Leswalt

Leswalt
   LESWALT, a parish, in the county of Wigton, 4 miles (N. W.) from Stranraer; containing 2712 inhabitants. The name of Leswalt is of doubtful origin, but is supposed to signify "the meadow along the burn." In the reign of James V. the parish was the property of the monks of Tongland, the vicarage then paying a tax of £12. 13. 4., a tenth of its estimated value: at the time of the Reformation the tax was £26. 13. 4. The church was made over to the king in 1587, and by him in 1689 vested in the bishops of Galloway; but when episcopacy was abolished, it became again the property of the crown. The parish is about eight miles in length, and nearly of the same breadth. It has the Irish Channel on the west, Loch Ryan on the east, the parish of Kirkcolm on the north, and Portpatrick on the south; and forms a portion of the peninsula called the Rhyns of Galloway. The surface is for the most part exceedingly hilly, and along the coast rugged and rocky, and frequently broken by immense chasms. There are two large streams, Soleburn and Pooltanton; and a beautiful sheet of water called Loch Naw, which covers a space of thirty acres.

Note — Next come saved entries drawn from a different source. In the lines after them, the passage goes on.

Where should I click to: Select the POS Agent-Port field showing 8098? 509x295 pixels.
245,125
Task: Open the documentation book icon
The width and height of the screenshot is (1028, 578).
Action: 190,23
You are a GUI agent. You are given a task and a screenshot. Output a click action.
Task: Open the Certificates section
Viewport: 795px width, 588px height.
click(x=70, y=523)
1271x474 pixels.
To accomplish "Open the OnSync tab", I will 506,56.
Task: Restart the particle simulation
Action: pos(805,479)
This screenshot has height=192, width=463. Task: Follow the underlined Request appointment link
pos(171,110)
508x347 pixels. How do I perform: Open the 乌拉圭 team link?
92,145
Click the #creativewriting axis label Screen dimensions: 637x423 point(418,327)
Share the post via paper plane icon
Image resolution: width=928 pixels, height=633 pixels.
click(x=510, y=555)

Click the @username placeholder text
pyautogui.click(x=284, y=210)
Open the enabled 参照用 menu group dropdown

   The soil in some parts is rich and productive; but in many others, especially towards the south, it is wet and heavy, having large tracts of moss, totally unfit for tillage, but employed for pasturing sheep and young cattle. The oats produced are estimated at the value of about £6000 yearly: some attention is now paid to the cultivation of wheat, and considerable quantities of potatoes are raised. Much land formerly rough pasture, or waste, has been improved by lime and shell-sand manures and brought into good cultivation; and the care recently taken of the fences and the farm-houses has effected great changes in the appearance of the parish. Black-cattle of the Galloway breed are reared for the English markets; the sheep are chiefly the Cheviot and the black-faced. Greywacke and red sandstone form the principal strata of the parish. Lochnaw Castle, on the border of the loch of the same name, with its plantations and gardens, forms an object of admiration: the only plantations in the parish are those above the castle. There are two villages, Clayhole and Hillhead, forming a part of the suburbs of Stranraer. An excellent road runs through the middle of the parish, branching off in one direction round Loch Naw to Portpatrick, and in another by Kirkcolm to Stranraer. The rateable annual value of Leswalt is £5836. The ecclesiastical affairs are under the government of the presbytery of Stranraer and synod of Galloway, and the patronage is in the Crown. The stipend of the minister is £143, of which nearly a fourth is received from the exchequer; with a manse, built in 1811, and a glebe of nearly twenty acres, valued at about £30 per annum. The church, built in 1828, contains 550 sittings. The members of the Free Church have a place of worship; and there is a parochial school, the master of which has a salary of £25. 13. 3., with £20 fees, and a house and garden. There is also a parochial library of nearly 400 volumes.

A Topographical dictionary of Scotland. . 1856.